Brilliant Nicole – one of my med team members illicits similar symptoms from me! 🙂
Nicole – I LOVE YOU. HAHAHAHAHAHAHAHA. OMG. that is so funny. I call my psychiatrist “Shrinktail” because he’s so easy on the eyes. I figure, akin to what you think, if you have to see a doctor or a shmendo (endo), if he’s easy on the eyes, it helps.
you are sooo funny, child.
Totally agreed, Fuzzy girl. I’m a Graves girl, too. I know those symptoms well. My fave was can’t-get-my-ass-off-the-toilet-dia and shaking so badly, I’d give any Parkinson’s patient a run for their money
Fuzzy, do you think you’ll jump this team member? Har.
Dawn, ARE YOU KIDDING ME?! Your doctor had the balls to call your enlarged/sore thyroid a fat roll?! for reals?! I am so sorry.
Love that you found a new endo, great news, and you’re in good hands. How did you find your new endo?
What is EBV? Will you keep us posted on how you’re doing? We’re all here for you, babes. You aren’t alone.
PS: I LOVE WHAT NICOLE WROTE. She’s a brilliant humorist and comedy writer.

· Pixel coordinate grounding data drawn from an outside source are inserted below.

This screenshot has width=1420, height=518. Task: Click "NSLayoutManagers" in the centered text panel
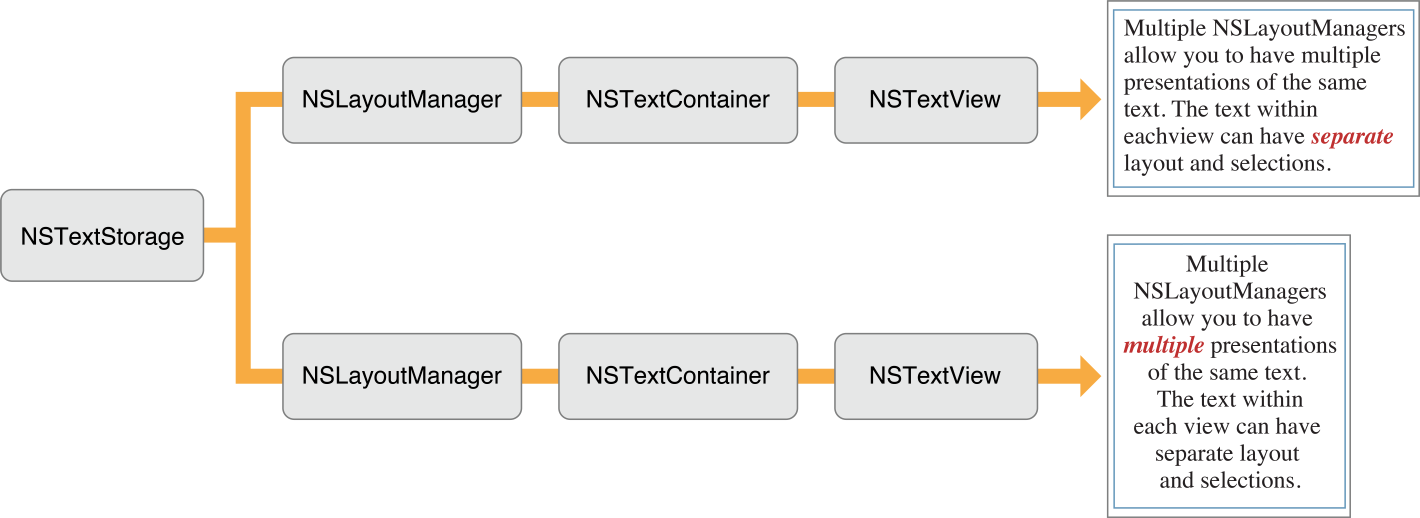tap(1229, 292)
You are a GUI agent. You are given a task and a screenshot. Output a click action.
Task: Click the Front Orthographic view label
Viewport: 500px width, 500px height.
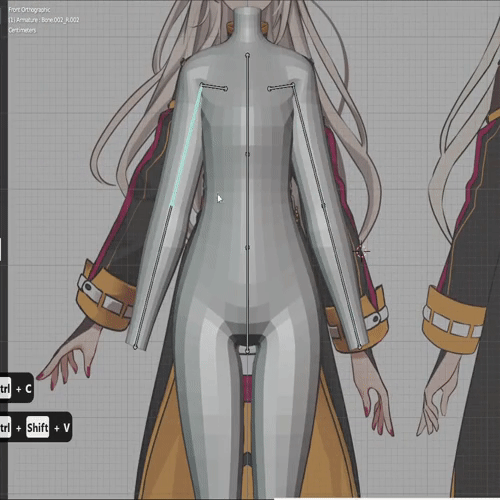[x=29, y=10]
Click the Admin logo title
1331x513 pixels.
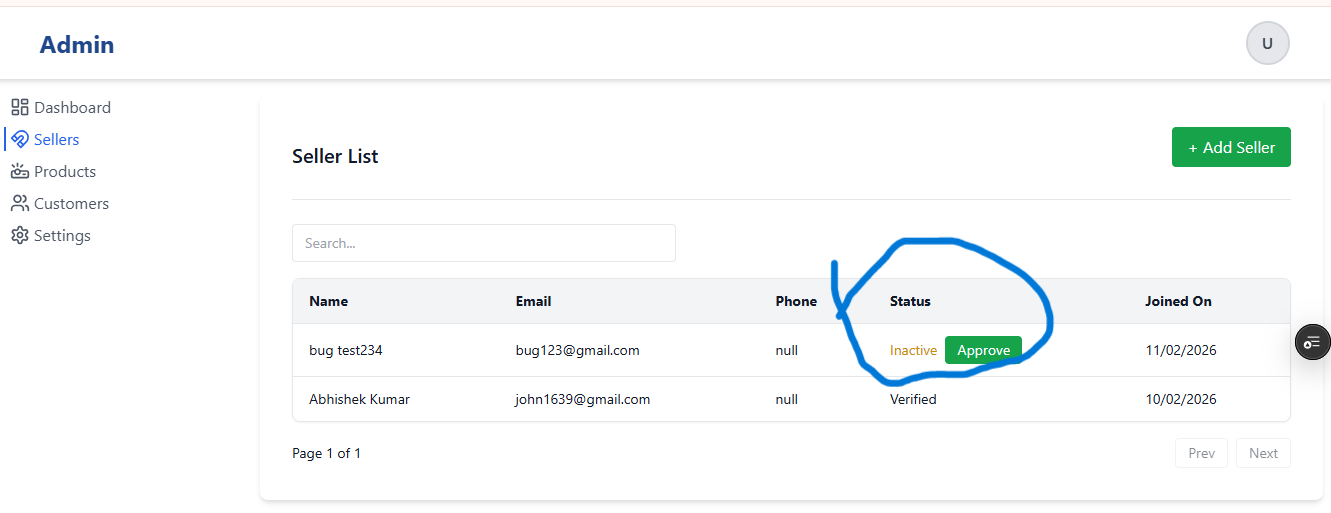tap(77, 44)
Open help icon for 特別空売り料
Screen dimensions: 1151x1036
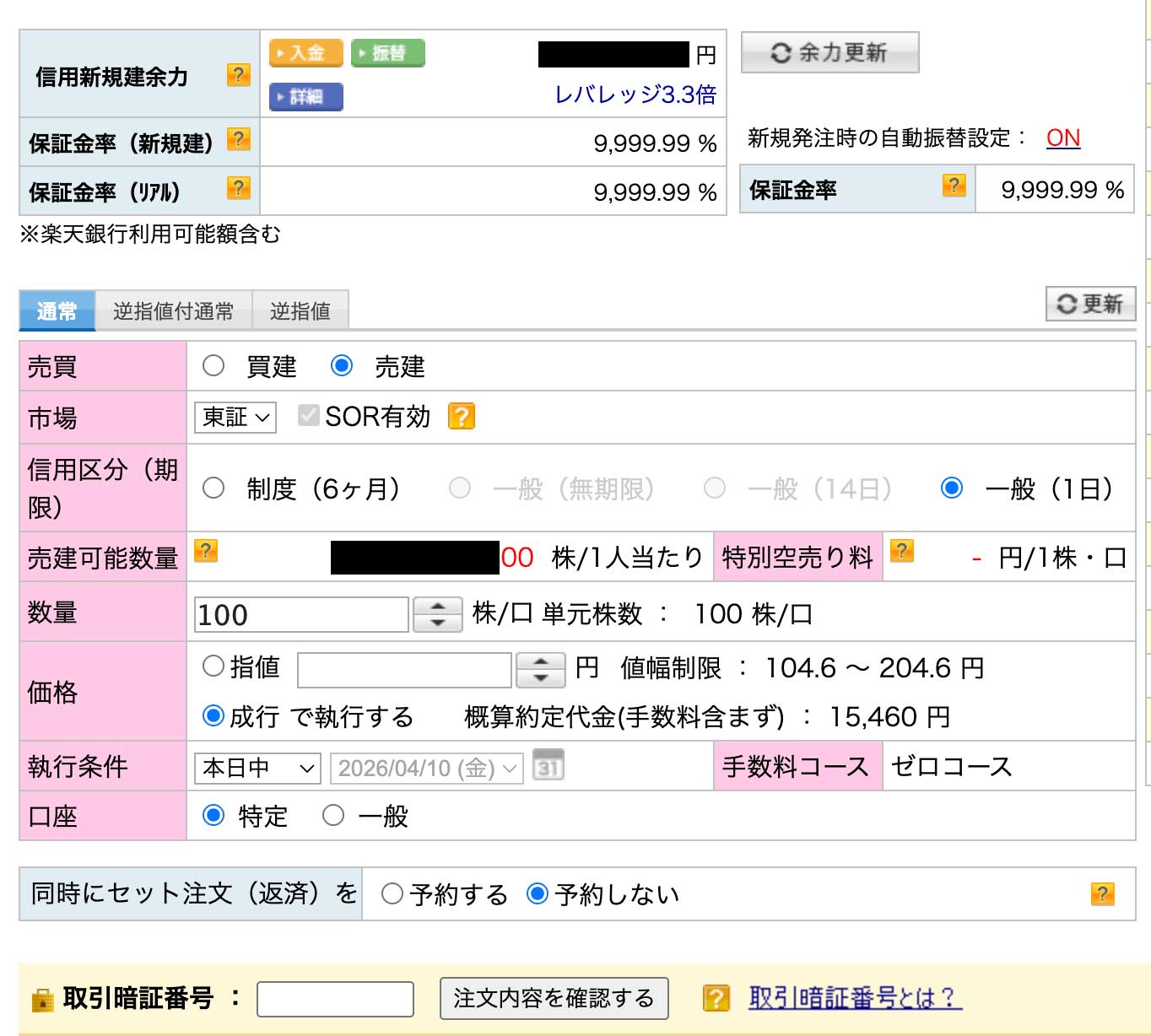point(902,551)
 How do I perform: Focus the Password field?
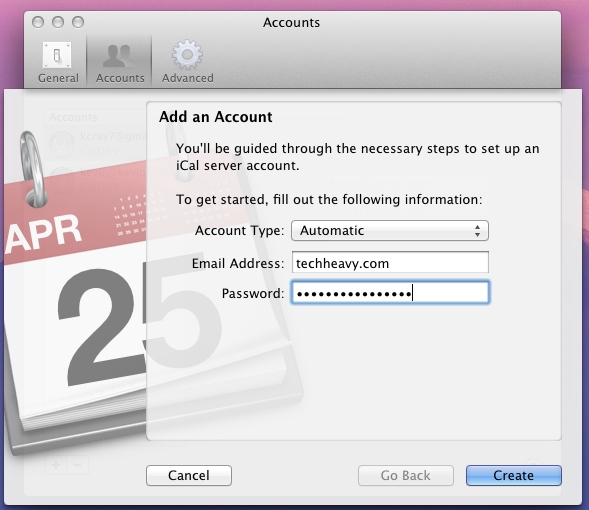coord(390,293)
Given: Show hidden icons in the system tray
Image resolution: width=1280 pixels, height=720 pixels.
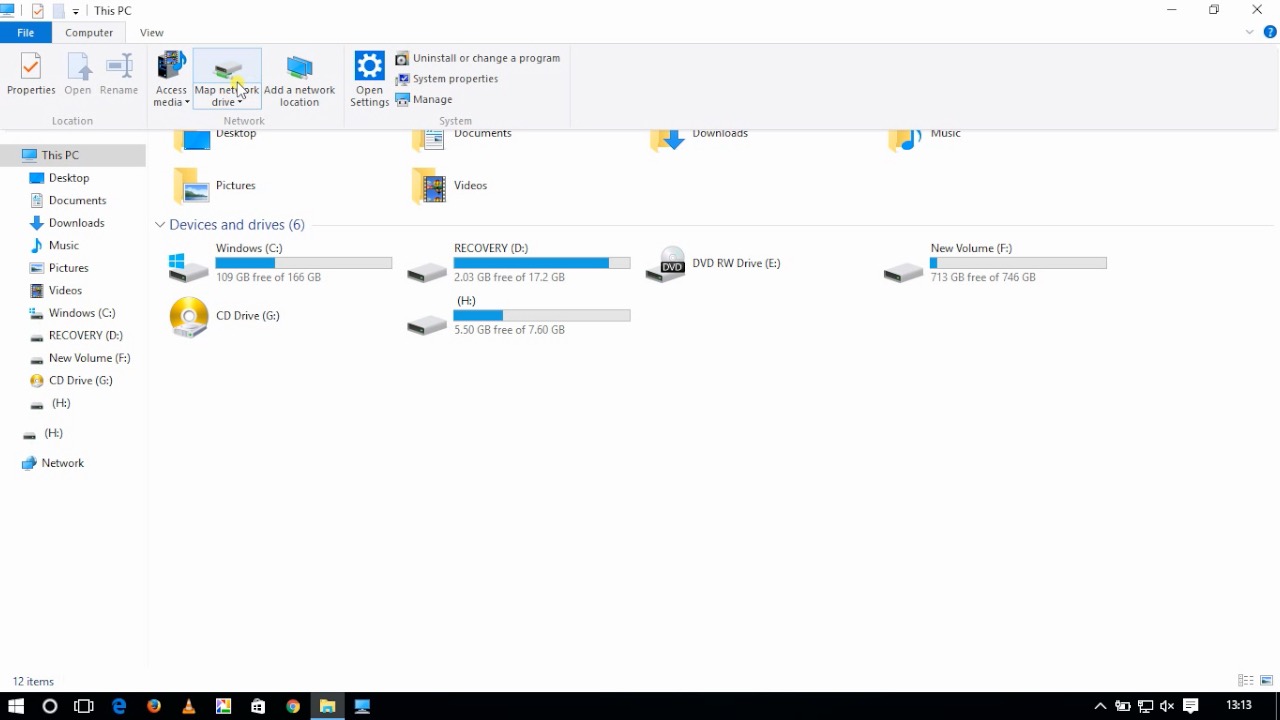Looking at the screenshot, I should (1100, 706).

Sure, if he ever saw me in my sexy back-less theatre gown, combined with the super hot disposable knickers, not forgetting the ultra sexy surgical stockings…well, he’d find me very hard to resist!
Nicole & Fuzzy…you are hilarious!!!!
Yes Dear Thyroid, she SURE did!!! EVEN if she thought that, why in the HELL would you say that to a patient? I guess it was part of her considerable attempts to invalidate me! I felt like making me wrong was much more important to her than making me WELL!
My new Dr. is NOT an Endo, but an integrative Dr., I found her on Mary Shomon’s Top Dr. page. I have to find a new Endo to monitor my nodules. I’m hoping my new integrative Dr. will refer me to a more competent one.
EBV is Eppstein Barr Virus, apparently it’s reasonably common in Hashi’s patients, as we have an already compromised immune system.
THANKS for the support, it seems if you’re NOT a thyroid patient, you just can’t understand how AWFUL it can be!!!
Dawn – Unbelievable. What a schmuck. She sounds vile. It’s one thing to be candid and another to be insulting and disrespectful, you know?
I’ve noticed that the trend, if you will, is seeking an integrative specialist and/or integrative endocrinologist. Though this is new, I’ve seen a lot more cropping up.
I am not surprised you found such a fabulous doctor on Mary Shomon’s top docs list. It’s FABULOUS. she has so many wonderful resources. We love ha.
I’m just thrilled you’re FINALLY in good hands. I didn’t know that EBV is common in Hashi patients. However, I do know that one autoimmune disease can beget another. What fun?!
xo
Dawn – please keep us posted on the nodules.